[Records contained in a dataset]
⟨

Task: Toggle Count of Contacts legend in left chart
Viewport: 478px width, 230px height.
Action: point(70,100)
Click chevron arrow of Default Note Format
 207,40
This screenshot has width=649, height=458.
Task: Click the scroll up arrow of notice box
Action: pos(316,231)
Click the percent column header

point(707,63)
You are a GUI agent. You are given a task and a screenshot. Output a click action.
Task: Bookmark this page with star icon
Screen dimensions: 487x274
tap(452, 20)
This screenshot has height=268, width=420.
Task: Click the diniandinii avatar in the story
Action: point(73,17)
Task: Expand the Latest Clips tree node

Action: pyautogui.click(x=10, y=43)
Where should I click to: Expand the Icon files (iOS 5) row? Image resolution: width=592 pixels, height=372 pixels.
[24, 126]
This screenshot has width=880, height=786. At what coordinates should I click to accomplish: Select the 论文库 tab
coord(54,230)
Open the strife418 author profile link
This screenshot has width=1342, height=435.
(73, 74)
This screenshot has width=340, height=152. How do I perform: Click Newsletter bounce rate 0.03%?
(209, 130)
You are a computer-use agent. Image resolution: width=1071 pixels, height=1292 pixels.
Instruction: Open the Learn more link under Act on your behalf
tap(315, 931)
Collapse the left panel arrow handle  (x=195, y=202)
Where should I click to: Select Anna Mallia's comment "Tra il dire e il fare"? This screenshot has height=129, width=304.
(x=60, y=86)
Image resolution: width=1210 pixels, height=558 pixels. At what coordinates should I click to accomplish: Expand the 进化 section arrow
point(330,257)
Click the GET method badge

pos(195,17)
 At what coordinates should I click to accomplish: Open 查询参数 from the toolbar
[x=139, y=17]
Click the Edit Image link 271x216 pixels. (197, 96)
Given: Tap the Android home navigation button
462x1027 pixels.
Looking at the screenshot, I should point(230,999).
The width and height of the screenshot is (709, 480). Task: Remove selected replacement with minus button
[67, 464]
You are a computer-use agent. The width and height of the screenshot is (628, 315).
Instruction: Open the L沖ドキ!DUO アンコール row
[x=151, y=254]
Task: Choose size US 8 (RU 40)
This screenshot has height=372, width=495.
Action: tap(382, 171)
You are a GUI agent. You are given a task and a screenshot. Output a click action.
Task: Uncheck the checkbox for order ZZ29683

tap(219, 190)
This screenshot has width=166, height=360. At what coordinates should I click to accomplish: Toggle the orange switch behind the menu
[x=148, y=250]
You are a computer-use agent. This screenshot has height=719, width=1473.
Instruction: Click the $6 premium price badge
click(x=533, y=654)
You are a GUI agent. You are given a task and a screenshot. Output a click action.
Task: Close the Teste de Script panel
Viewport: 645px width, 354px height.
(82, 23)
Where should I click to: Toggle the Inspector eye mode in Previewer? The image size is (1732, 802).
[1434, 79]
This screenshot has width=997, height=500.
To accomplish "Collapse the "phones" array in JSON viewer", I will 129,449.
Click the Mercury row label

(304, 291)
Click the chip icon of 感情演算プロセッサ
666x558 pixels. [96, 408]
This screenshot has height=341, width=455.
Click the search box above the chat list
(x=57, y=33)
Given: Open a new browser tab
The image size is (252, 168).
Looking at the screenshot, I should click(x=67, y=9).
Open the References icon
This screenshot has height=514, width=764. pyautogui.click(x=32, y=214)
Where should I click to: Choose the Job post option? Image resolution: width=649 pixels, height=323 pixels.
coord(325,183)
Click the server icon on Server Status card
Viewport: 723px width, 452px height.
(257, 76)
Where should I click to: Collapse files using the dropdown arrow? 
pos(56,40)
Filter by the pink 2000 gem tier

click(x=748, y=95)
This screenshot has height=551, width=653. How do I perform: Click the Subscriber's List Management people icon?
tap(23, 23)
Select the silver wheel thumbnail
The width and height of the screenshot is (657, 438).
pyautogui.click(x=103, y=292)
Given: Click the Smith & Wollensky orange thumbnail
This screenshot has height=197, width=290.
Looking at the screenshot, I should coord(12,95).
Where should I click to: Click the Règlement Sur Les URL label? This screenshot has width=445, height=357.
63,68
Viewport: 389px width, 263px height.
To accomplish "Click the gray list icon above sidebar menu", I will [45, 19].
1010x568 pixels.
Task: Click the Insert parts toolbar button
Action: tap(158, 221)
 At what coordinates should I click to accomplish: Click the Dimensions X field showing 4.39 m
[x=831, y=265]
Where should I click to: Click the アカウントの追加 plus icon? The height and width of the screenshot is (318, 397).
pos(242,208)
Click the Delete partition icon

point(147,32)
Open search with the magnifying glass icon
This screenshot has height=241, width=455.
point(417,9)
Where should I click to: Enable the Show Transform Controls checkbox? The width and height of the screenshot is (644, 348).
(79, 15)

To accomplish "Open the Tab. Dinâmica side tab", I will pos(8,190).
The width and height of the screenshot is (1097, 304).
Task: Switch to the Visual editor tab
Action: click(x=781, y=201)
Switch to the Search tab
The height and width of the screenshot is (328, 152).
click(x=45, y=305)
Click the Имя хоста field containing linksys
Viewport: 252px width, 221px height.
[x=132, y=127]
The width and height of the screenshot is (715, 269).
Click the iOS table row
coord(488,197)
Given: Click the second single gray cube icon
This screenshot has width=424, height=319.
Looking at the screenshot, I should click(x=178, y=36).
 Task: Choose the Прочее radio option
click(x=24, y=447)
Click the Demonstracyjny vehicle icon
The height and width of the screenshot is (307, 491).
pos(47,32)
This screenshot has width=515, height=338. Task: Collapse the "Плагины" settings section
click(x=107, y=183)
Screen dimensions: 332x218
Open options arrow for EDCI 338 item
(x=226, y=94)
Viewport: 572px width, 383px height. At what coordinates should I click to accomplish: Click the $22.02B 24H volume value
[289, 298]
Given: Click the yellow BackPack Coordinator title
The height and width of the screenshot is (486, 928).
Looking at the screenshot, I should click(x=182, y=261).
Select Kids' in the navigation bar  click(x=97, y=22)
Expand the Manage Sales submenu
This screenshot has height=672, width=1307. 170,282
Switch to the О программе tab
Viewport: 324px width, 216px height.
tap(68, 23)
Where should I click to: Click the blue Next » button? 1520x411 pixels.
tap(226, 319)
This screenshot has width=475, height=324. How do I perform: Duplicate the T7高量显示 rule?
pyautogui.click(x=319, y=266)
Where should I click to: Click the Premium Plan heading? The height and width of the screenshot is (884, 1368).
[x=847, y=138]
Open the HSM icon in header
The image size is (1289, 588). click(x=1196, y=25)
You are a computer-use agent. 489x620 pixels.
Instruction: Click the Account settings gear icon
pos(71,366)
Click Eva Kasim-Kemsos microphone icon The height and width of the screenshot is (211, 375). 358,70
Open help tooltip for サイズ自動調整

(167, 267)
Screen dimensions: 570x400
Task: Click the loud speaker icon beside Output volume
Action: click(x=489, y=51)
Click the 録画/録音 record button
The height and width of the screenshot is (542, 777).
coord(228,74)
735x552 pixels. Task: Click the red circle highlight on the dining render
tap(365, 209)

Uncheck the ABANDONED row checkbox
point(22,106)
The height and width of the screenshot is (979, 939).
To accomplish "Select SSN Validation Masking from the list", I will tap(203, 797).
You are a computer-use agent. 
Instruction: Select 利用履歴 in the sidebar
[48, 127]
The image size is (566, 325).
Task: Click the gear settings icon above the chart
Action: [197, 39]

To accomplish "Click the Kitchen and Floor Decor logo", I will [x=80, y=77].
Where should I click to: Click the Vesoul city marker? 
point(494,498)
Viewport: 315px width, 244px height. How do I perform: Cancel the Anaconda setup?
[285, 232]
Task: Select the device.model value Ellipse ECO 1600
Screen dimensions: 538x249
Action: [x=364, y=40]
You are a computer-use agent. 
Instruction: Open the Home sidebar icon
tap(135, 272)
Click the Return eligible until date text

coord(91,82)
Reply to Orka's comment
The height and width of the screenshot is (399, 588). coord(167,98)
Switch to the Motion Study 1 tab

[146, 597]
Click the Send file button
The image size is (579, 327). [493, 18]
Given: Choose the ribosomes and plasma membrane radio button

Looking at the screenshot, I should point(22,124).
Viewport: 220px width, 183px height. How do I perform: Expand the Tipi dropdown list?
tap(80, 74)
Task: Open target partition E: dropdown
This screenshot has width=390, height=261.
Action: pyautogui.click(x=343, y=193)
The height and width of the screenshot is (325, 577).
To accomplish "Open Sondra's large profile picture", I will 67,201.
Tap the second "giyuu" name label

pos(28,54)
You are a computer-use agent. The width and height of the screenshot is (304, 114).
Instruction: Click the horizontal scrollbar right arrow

⟩

Requirement:
Report each line in the preceding entries that holds the string "panel".

Result of this task:
Collapse the left panel arrow handle  (x=195, y=202)
Task: Close the Teste de Script panel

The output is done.